Report: Optane DIMMs Provide Only Modest Performance Improvements
When Intel unveiled Optane in 2015, it declared it had created a fundamentally new type of memory that could revolutionize the industry. Four years later, signs of that revolution have been hard to come by. Optane DC Persistent Memory — Optane DIMMs loaded into memory slots with higher capacities but less speed — are supposed to change this. New reports, however, suggest Optane’s performance benefits are modest and the difficulty of improving that situation could be considerable.
Inventing a new type of RAM and building an entire ecosystem around it is a heavy lift. Intel has acknowledged that encouraging companies to adapt software for its Optane DC PMs will take time. But the willingness of companies to make that investment will depend on the performance uplift they can expect from doing so. There are several headwinds facing Intel and Optane at the moment.
First, Optane performance when used as DRAM is intrinsically variable depending on the size of the data being read. Idle read latency ranges from 180 – 340 ns, compared with 70ns for DRAM. Latency also can depend on power consumption (DIMM power consumption ranges from 12-18W).
Second, while Optane PC DMs were originally intended for commercialization by 2017, they’ve slipped into early 2019, allowing DRAM densities to increase and prices to drop. That’s particularly important at the moment because, as we’ve covered, DRAM prices are in freefall and expected to continue declining through the first half of the year.
The macroeconomics of the DRAM market aren’t Intel’s fault and have nothing to do with Optane’s success as a technical standard, but they still shape the market Optane has to compete in. Steadily improving capacities shrink the capacity advantage Optane can offer, while cratering prices makes it harder for Intel to price competitively. RAM prices will eventually rise, however — the boom-and-bust cycle of the DRAM market has been a regular facet of life for decades. If Intel can keep bringing Optane prices down and capacities up it should be able to overcome this issue.

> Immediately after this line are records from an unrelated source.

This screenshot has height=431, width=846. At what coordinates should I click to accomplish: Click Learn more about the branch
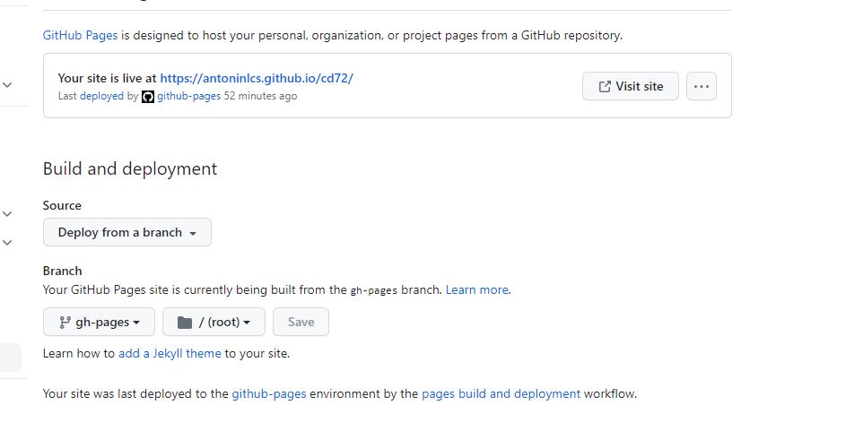476,289
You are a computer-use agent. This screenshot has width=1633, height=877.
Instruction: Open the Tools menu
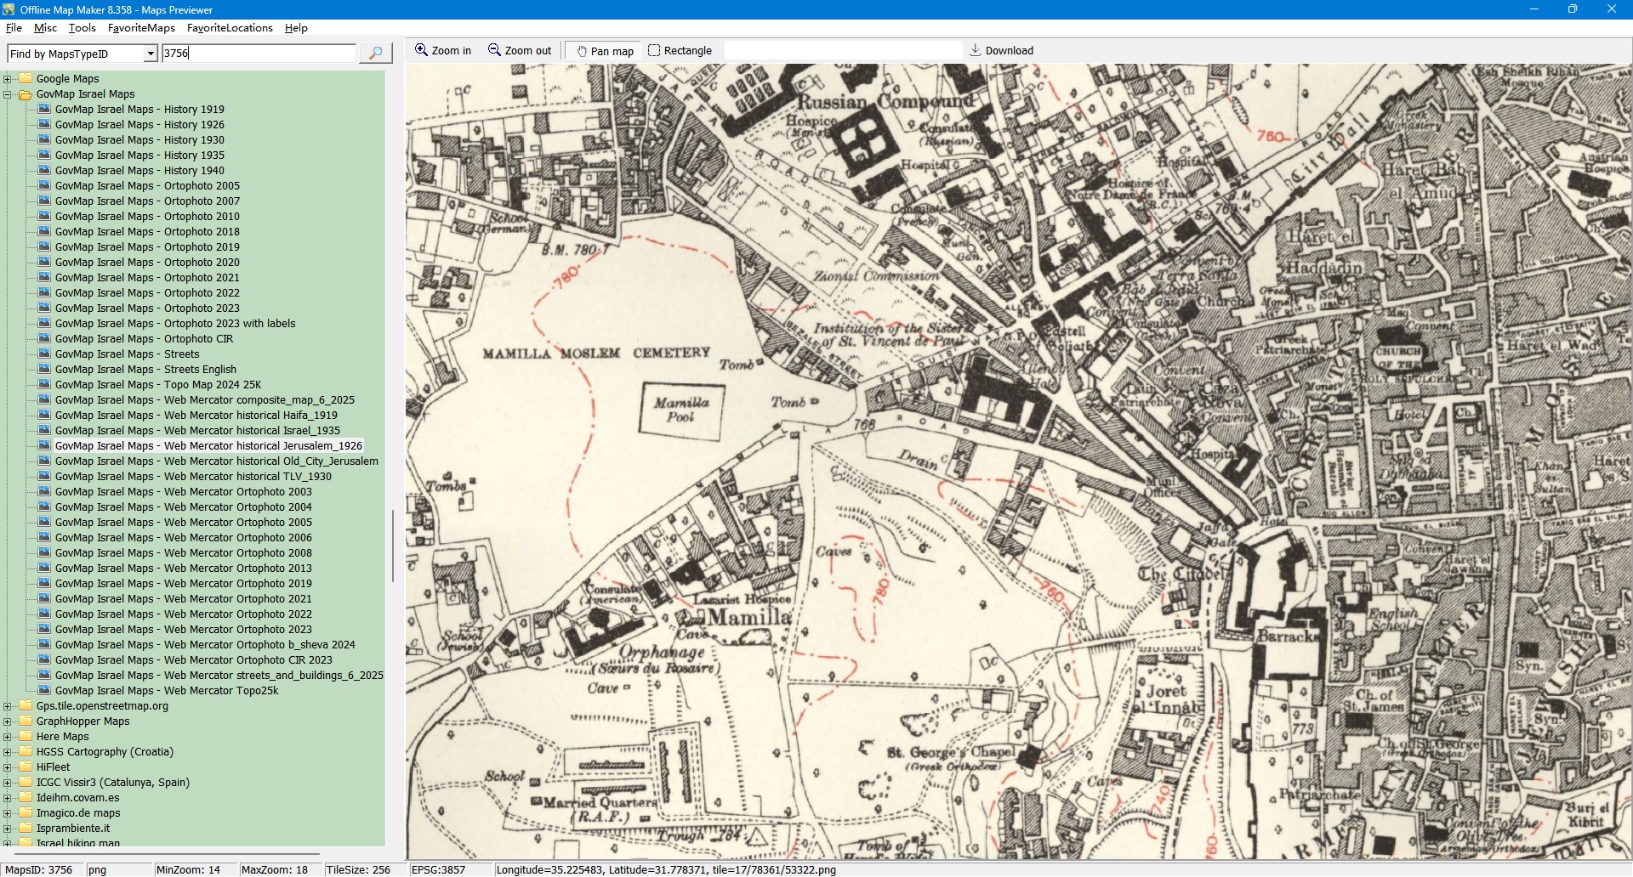[x=82, y=28]
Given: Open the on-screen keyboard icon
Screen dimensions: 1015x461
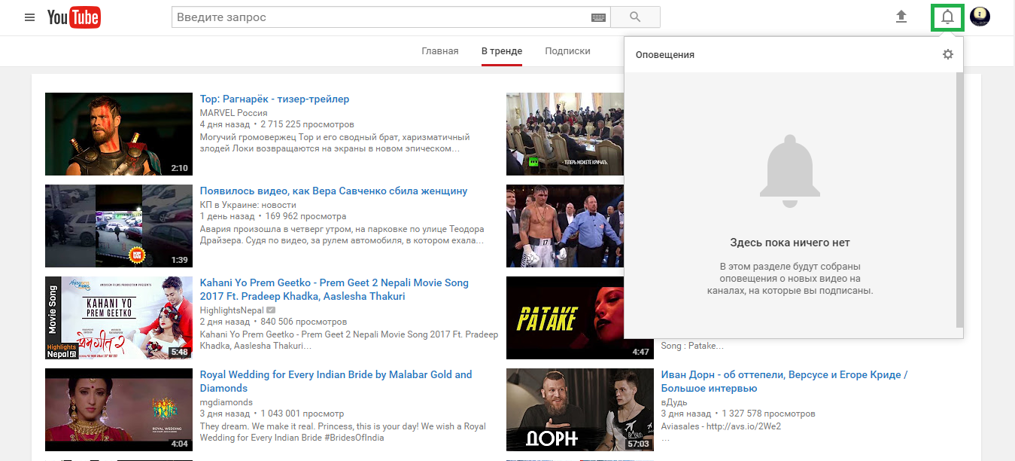Looking at the screenshot, I should click(x=598, y=17).
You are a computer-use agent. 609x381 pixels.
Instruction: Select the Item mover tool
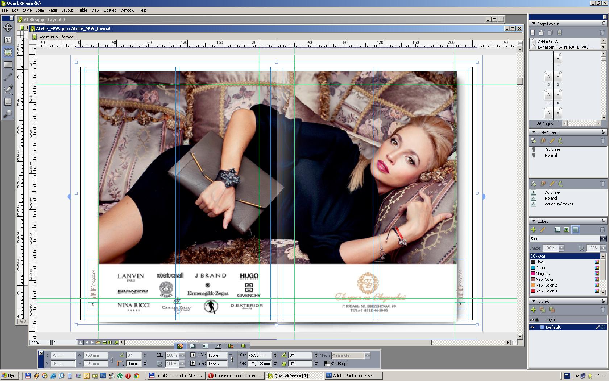pos(8,28)
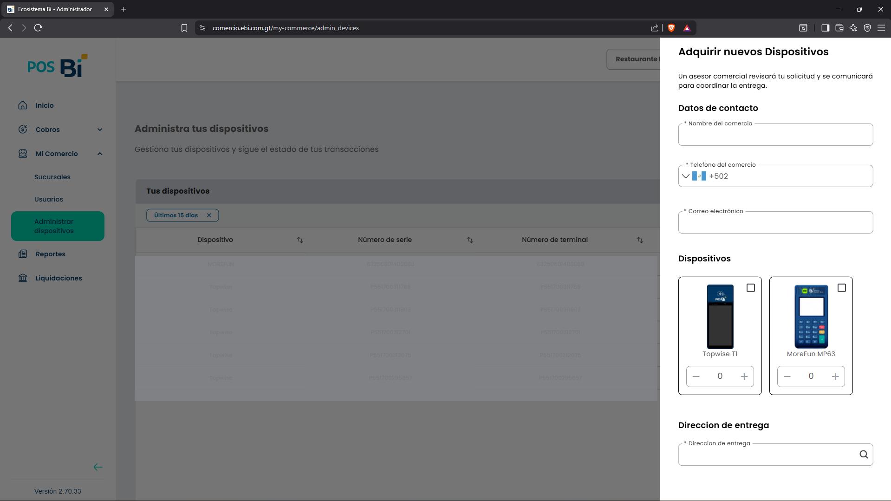Open the phone country code dropdown
Screen dimensions: 891x501
[x=685, y=176]
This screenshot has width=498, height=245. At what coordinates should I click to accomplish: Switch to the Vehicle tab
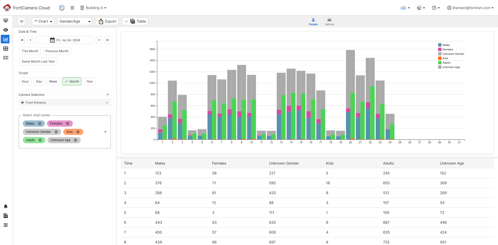coord(329,22)
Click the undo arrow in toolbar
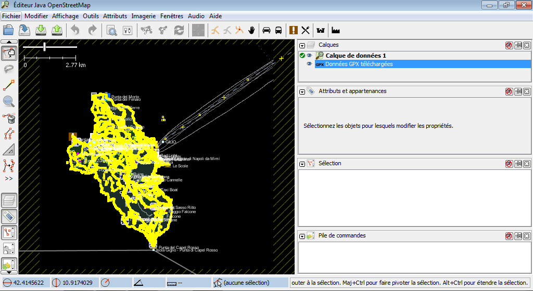The image size is (533, 291). 75,30
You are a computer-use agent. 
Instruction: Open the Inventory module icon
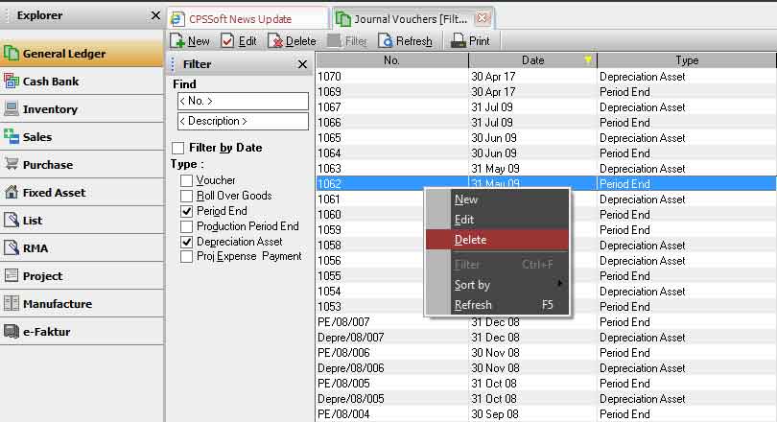point(12,109)
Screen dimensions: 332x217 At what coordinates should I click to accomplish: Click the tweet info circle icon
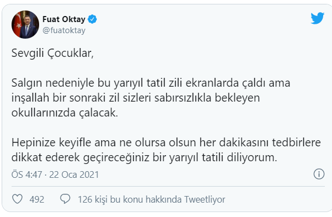319,174
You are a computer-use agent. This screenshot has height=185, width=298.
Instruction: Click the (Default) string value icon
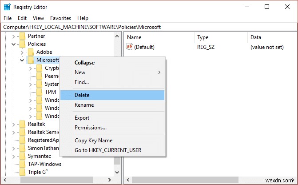[130, 47]
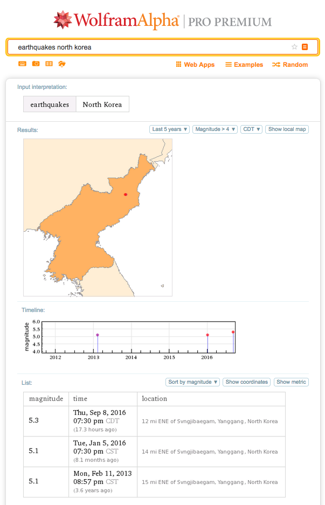Click the camera image input icon
Viewport: 325px width, 505px height.
click(36, 64)
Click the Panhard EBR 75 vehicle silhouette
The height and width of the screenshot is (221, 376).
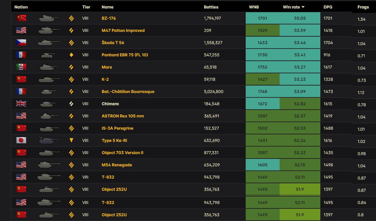pyautogui.click(x=48, y=55)
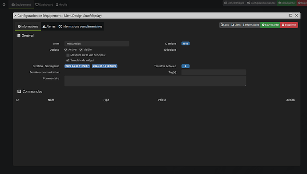Close the configuration dialog
The width and height of the screenshot is (307, 174).
296,16
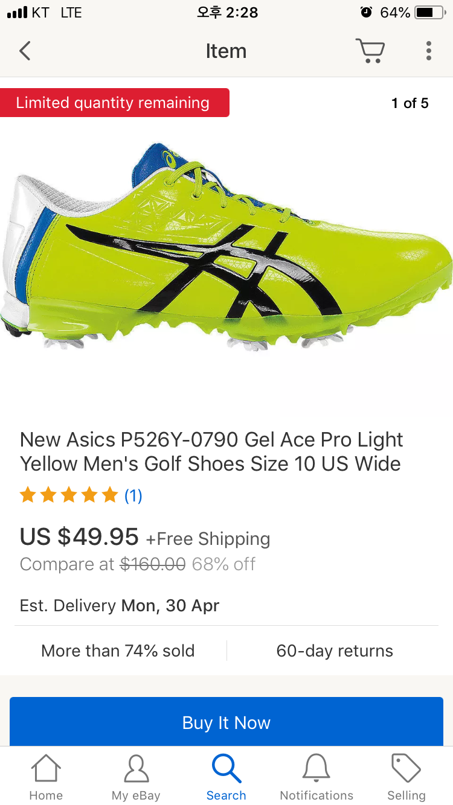Viewport: 453px width, 805px height.
Task: Tap the 1 of 5 image counter
Action: point(410,103)
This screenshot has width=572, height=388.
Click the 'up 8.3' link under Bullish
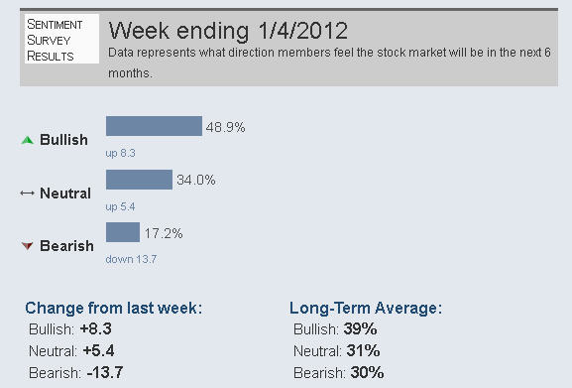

The third problem, and possibly the biggest, is that Optane’s performance advantages appear to be fairly modest and potentially narrowly-tailored. Customers can run up to 30 percent more VM’s per server when using Microsoft HyperV. SAP Hana users can either restart a database 12.5x faster or save 39 percent on the cost of a large, in-memory database. Intel has said it’s shooting for a 1.2x improvement on performance-per-dollar over DRAM on target workloads.
“The performance doesn’t seem very compelling … and more performance with more memory is not a fair comparison,” Linley Gwennap of the Linley Group told EETimes. “There are some apps that benefit … but not at the 2× to 4× gains you typically expect from a new technology.”
Intel hasn’t commented on its Optane roadmap or the likelihood of further near-term performance improvements. Chips are expected to last for five years of read/write cycles when deployed in servers and retain data for three months when powered off. This is likely a non-issue in the server space, where systems are highly unlikely to be powered down for any length of time. Support for the persistent memory features Intel wants to deploy will take time to build into applications, but if the performance advantages aren’t large enough, manufacturers won’t invest in the first place.